Leaving out every picture, output the records below exactly as they are.

(Collected data)
┄┄┄┄┄┄

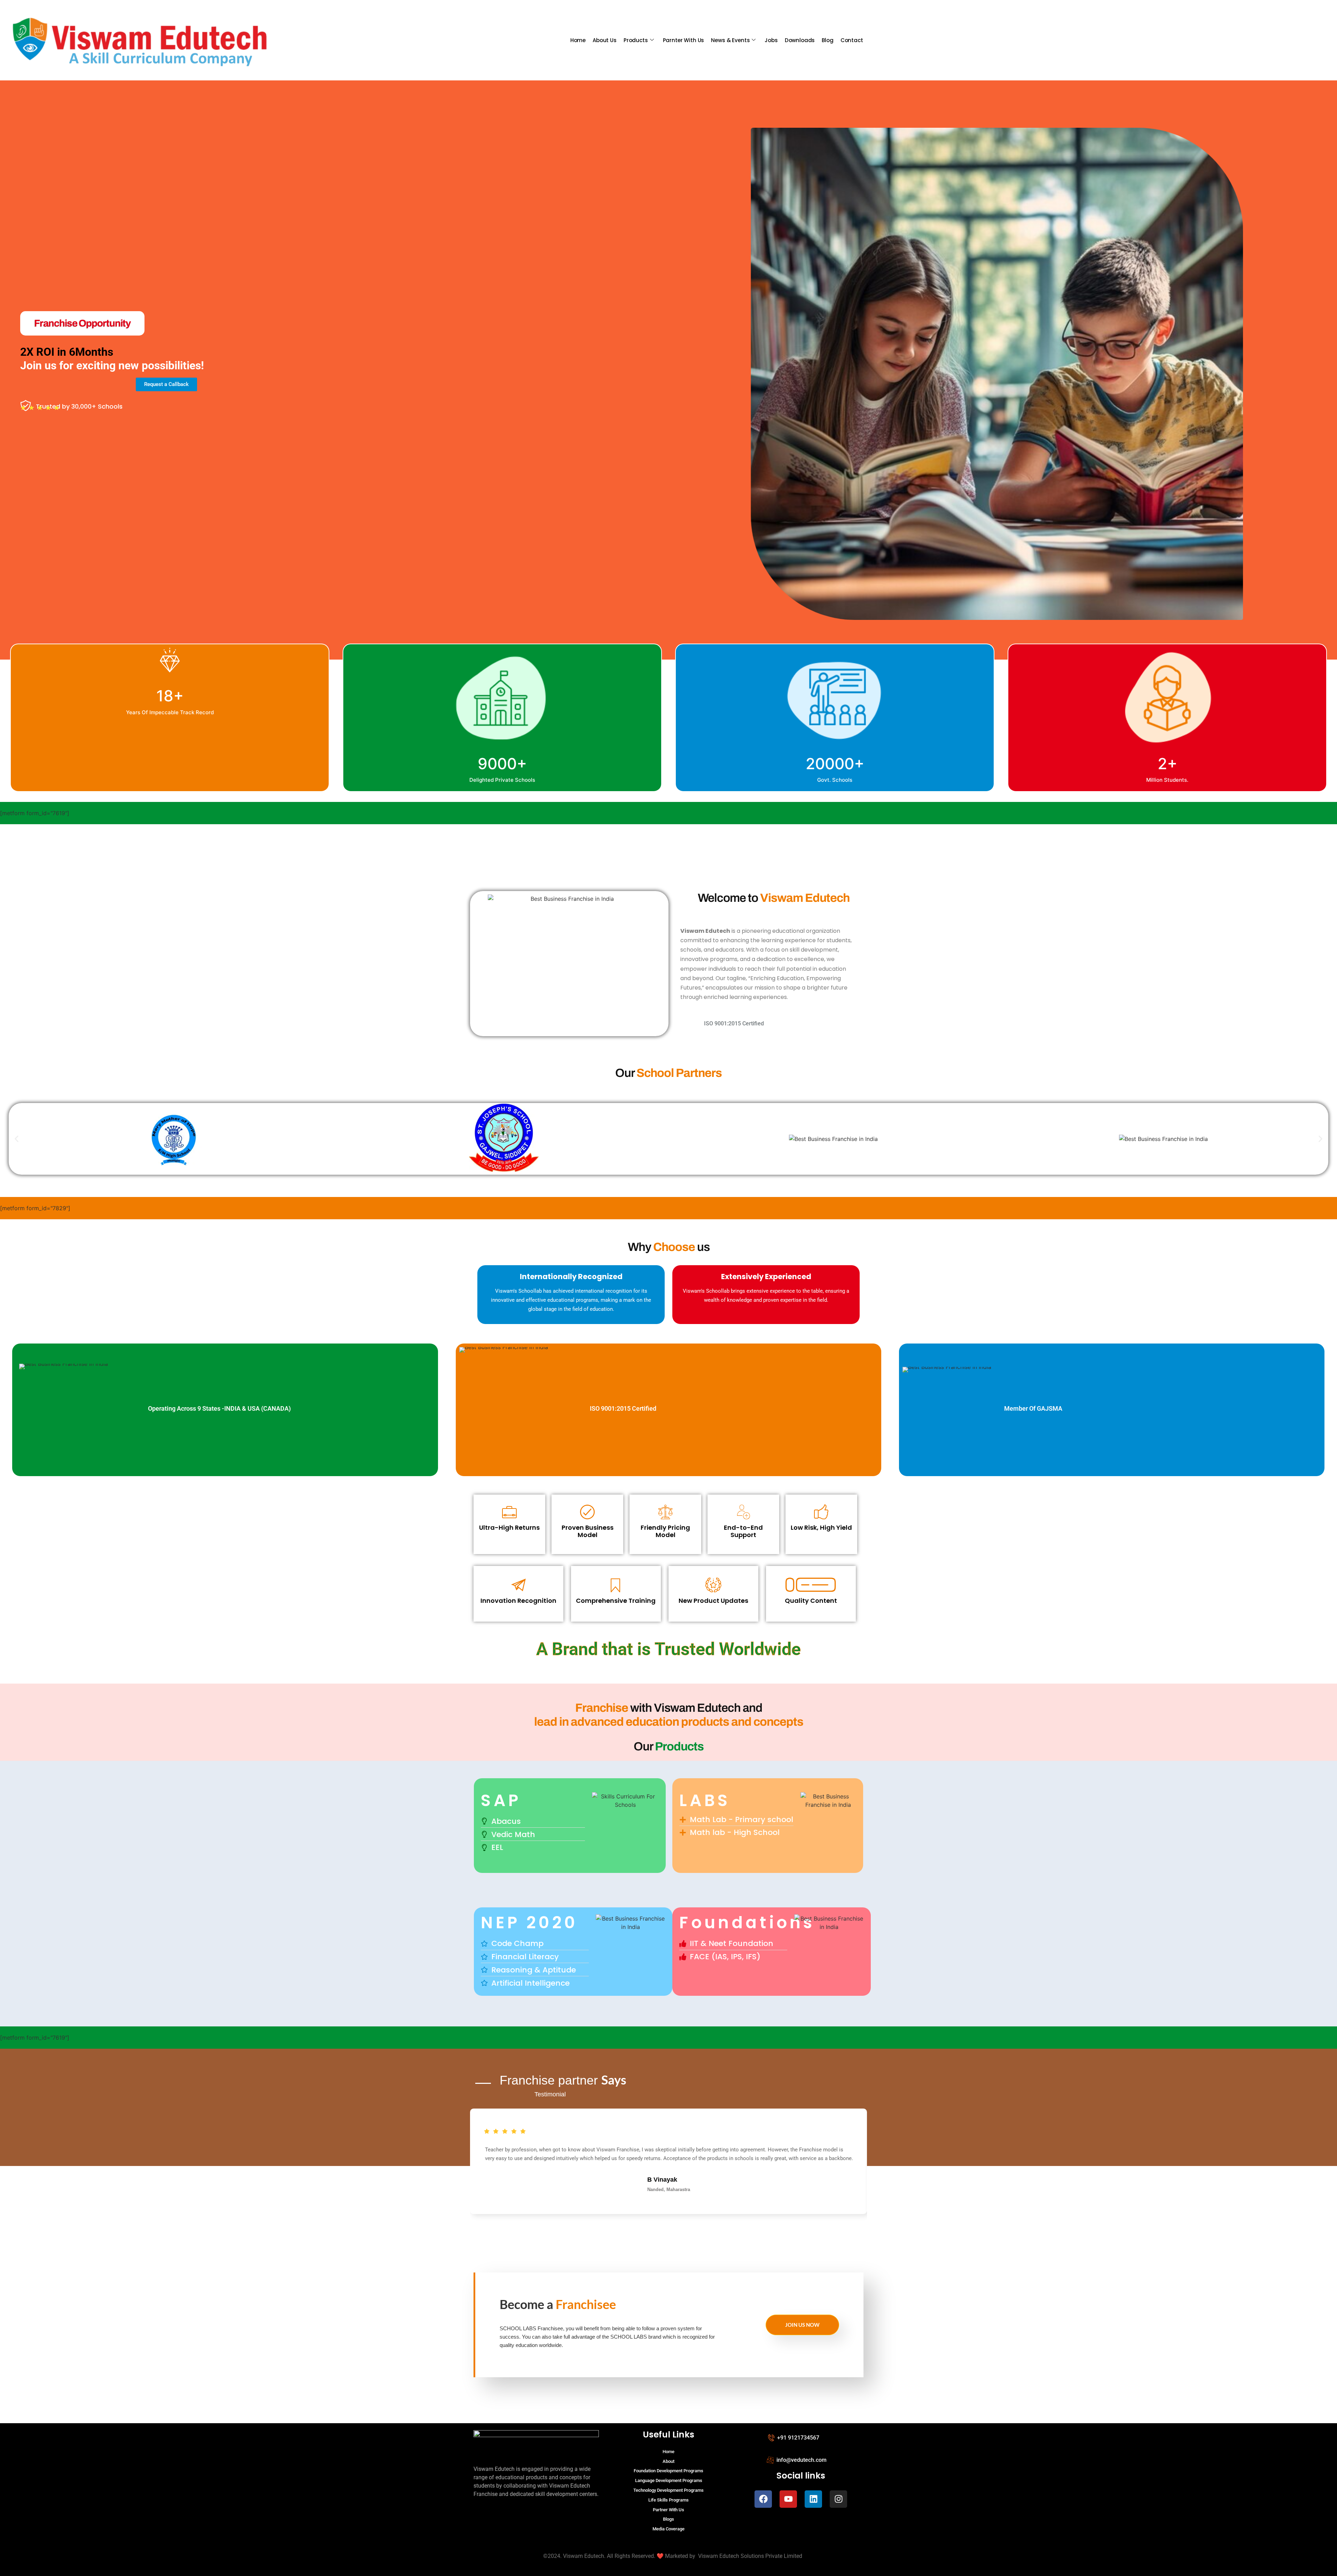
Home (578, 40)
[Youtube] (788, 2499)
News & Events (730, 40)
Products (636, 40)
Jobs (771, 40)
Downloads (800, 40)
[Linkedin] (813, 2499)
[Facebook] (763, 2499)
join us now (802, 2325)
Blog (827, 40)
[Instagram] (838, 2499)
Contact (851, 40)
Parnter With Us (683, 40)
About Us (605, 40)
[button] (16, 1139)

┄┄┄┄┄┄

ANSWER TO THE EXERCISE
Home (578, 40)
[Youtube] (788, 2499)
News & Events (730, 40)
Products (636, 40)
Jobs (771, 40)
Downloads (800, 40)
[Linkedin] (813, 2499)
[Facebook] (763, 2499)
join us now (802, 2325)
Blog (827, 40)
[Instagram] (838, 2499)
Contact (851, 40)
Parnter With Us (683, 40)
About Us (605, 40)
[button] (16, 1139)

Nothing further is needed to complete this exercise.